The evidence is overwhelmingly clear. We are on the cusp of a monumental shift in our interior forests. After a decadeplus attack by mountain pine beetles and other pests, a spate of intense wildfires and years of unsustainable logging, our forests are largely depleted of commercially desirable trees.

To their credit, members of the special committee on timber supply acknowledge this. They conclude that the projected drop in logging rates places eight sawmills in danger. This is probably an underestimate. Either way, when mill capacity outstrips what our forests can provide, mills must close. There are only so many trees to go around.

Yet having acknowledged that existing sawmills have an appetite for wood that grossly exceeds what our forests can provide, committee members then turn around and suggest that we should build another mill first and find the timber later.

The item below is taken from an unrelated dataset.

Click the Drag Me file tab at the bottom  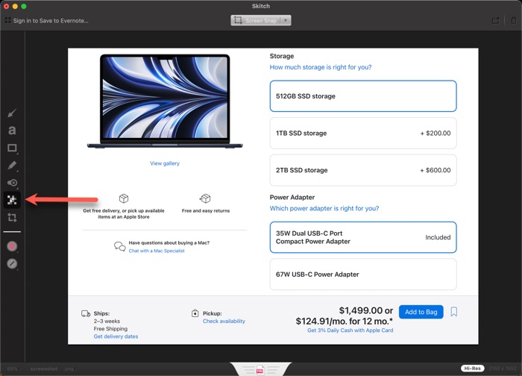coord(260,369)
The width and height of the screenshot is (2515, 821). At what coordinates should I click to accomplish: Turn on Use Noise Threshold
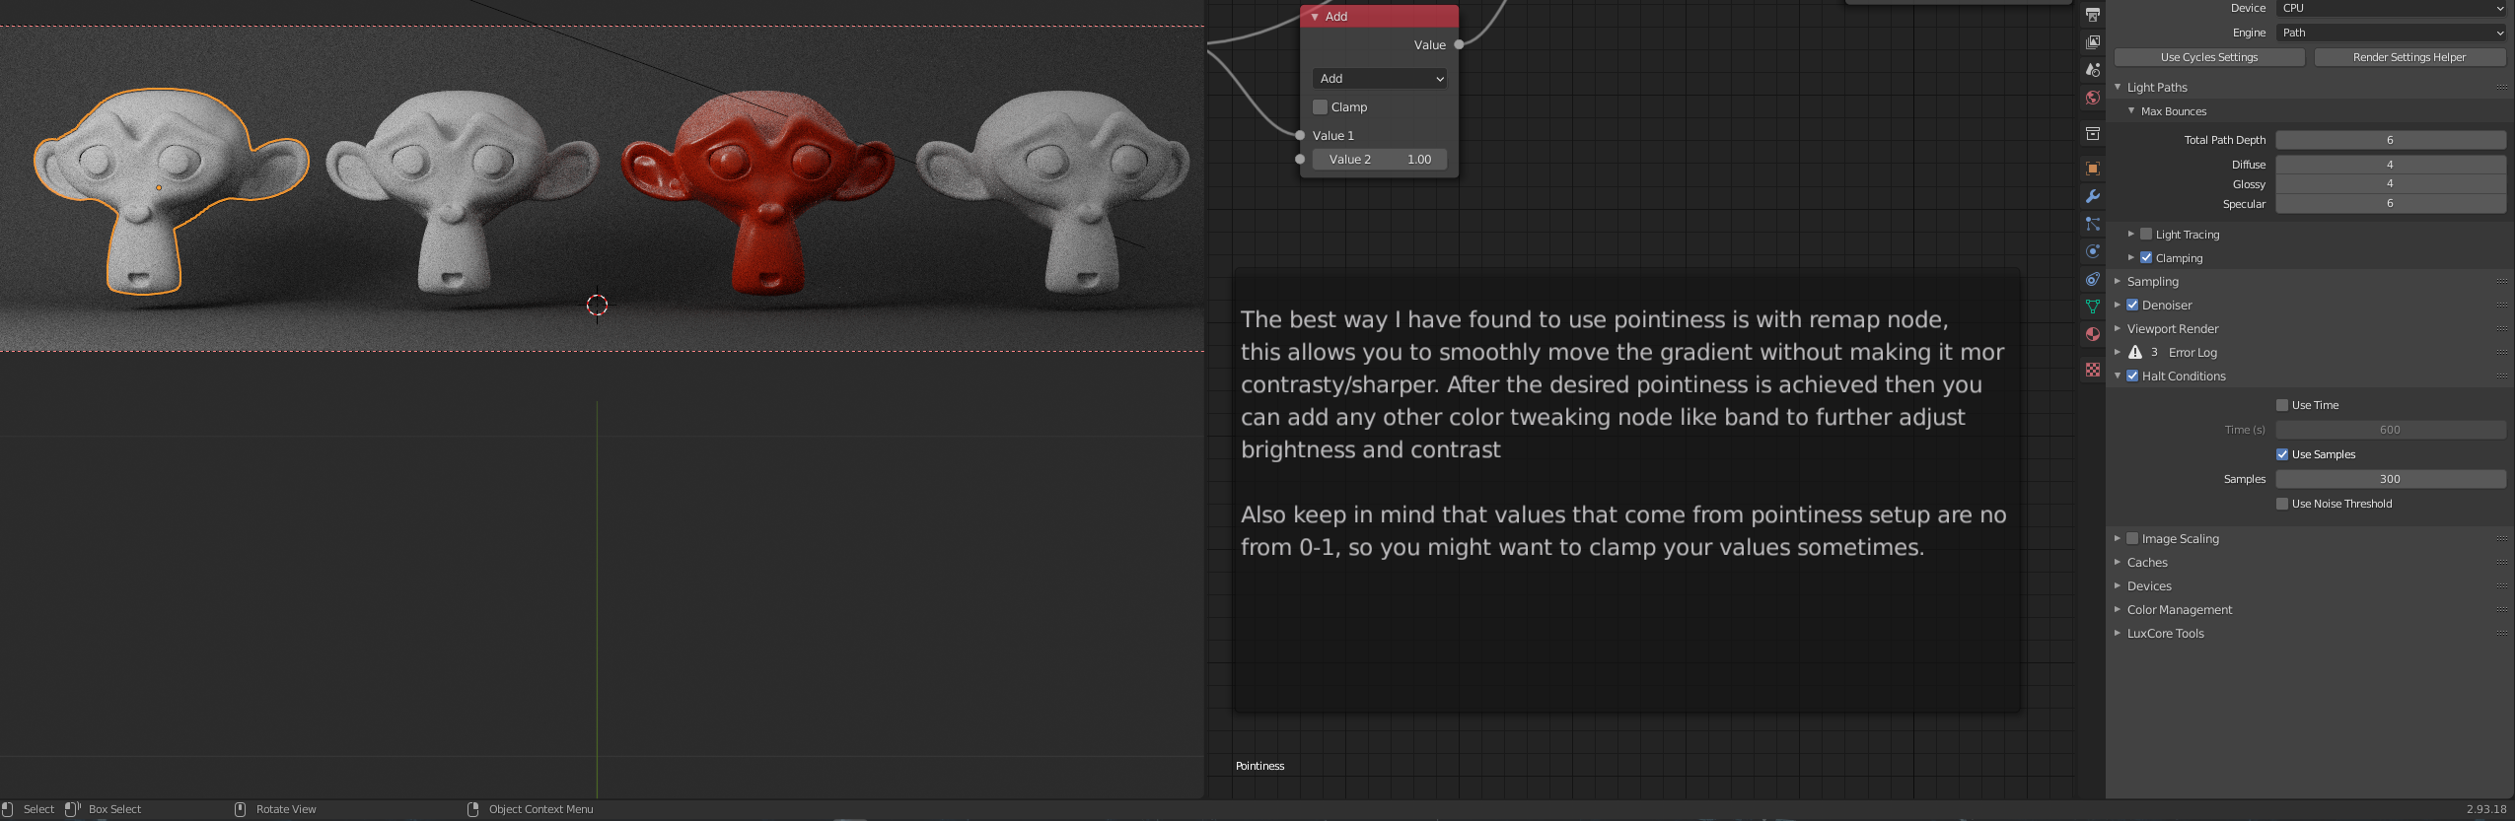pos(2281,504)
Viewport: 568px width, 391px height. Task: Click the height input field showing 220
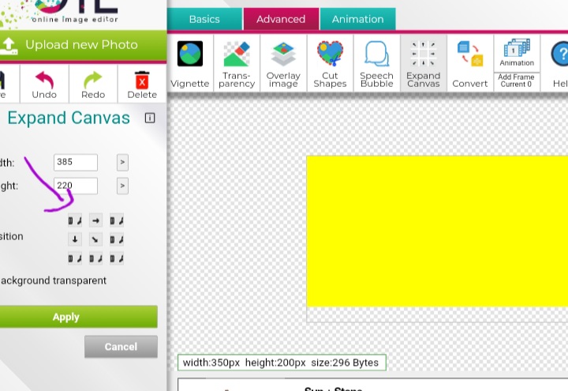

To entice the owner of the destroyed Burns Lake mill to do so, the committee chooses to go down the same tired road that gave rise to the present timber supply crisis: push the boundaries of what can be harvested to the extreme. This is essentially the approach applied in the East Coast cod fishery and we all

know how that worked out.

The committee astonishingly suggested that there are actually twice as many trees to log in the forests around Burns Lake than what senior forest professionals in government estimated last year (one million instead of five hundred thousand cubic metres of wood per year).

How did the committee magically double timber supply? With three key recommendations.

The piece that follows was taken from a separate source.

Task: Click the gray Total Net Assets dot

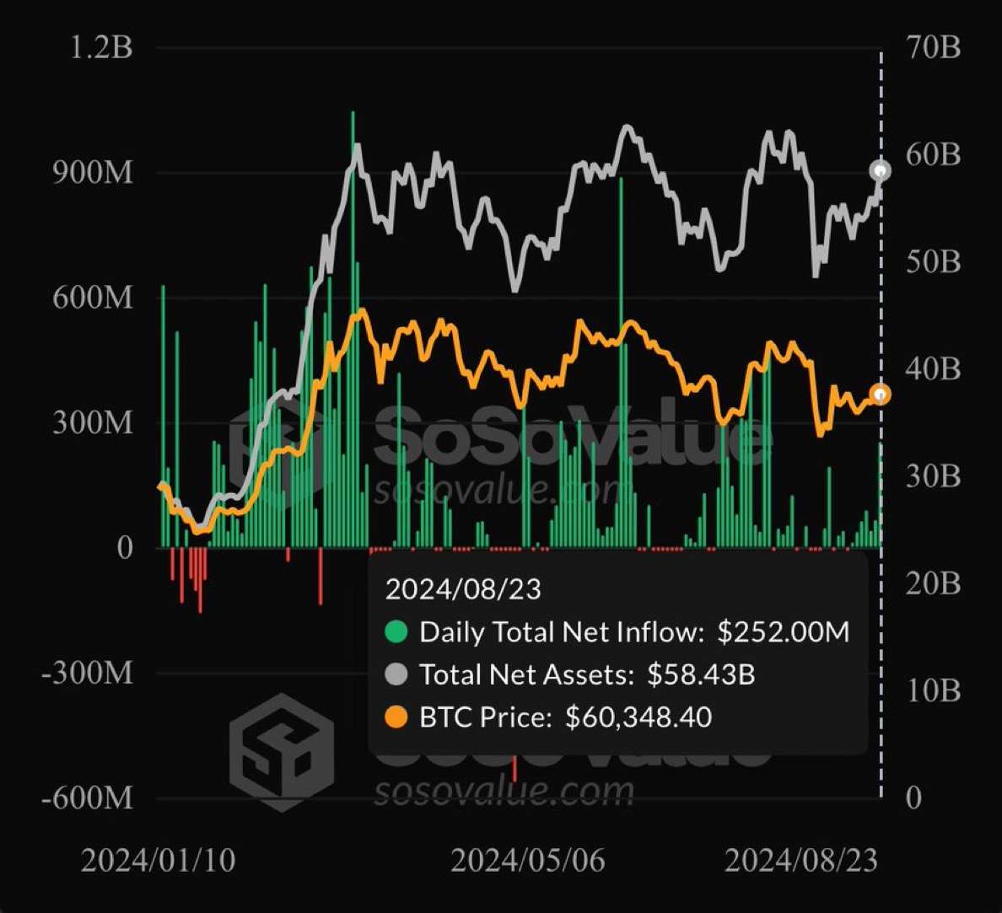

First, that more "marginally economic" forests be logged. Second, that the government underwrite a massive fertilization program to boost tree growth. And third, to increase the logging of remnant oldgrowth forests that were previously ruled off-limits to logging.

It is far from clear that this will produce enough wood for a rebuilt mill.

First "marginal" forests are marginal for a reason.

They are generally of inferior quality, farther from mills and more costly to log. And they are often found in places where trees grow less vigorously, for example at higher elevations. They are risky to log, both economically and environmentally.

Second, with government having drastically curtailed its investments in growing trees, no one should assume there is an appetite for big spending increases on fertilization.

Never mind the ecological impacts of repeated applications of tree fertilizers on shallow soils and on our waterways, fish populations and other plant life in our forests.

And third, perceived increases in old-growth logging could prove a nightmare in international markets where the B.C. government and forest companies alike have worked judiciously to have forestry operations independently certified as sustainably managed.

But if the government embraces these recommendations for Burns Lake, expect the same unsustainable logging practices to be applied provincewide and with devastating consequences.

The real tragedy in the committee members' recommendations is that they are well aware of where the real challenges lie. The committee acknowledges the essential importance of improved forest inventories - looking at how many healthy trees we have. Why isn't this the first order of business?

B.C. needs an expedited, thorough assessment now, before we have committed to even more unsustainable logging rates.

To proceed with logging increases before such work is done is irresponsible and an insult to forest-dependent communities across the province.

Anthony Britneff recently retired from a 40-year career as a professional forester with the B.C. Forest Service. Ben Parfitt is a resource policy analyst with the Canadian Centre for Policy Alternatives.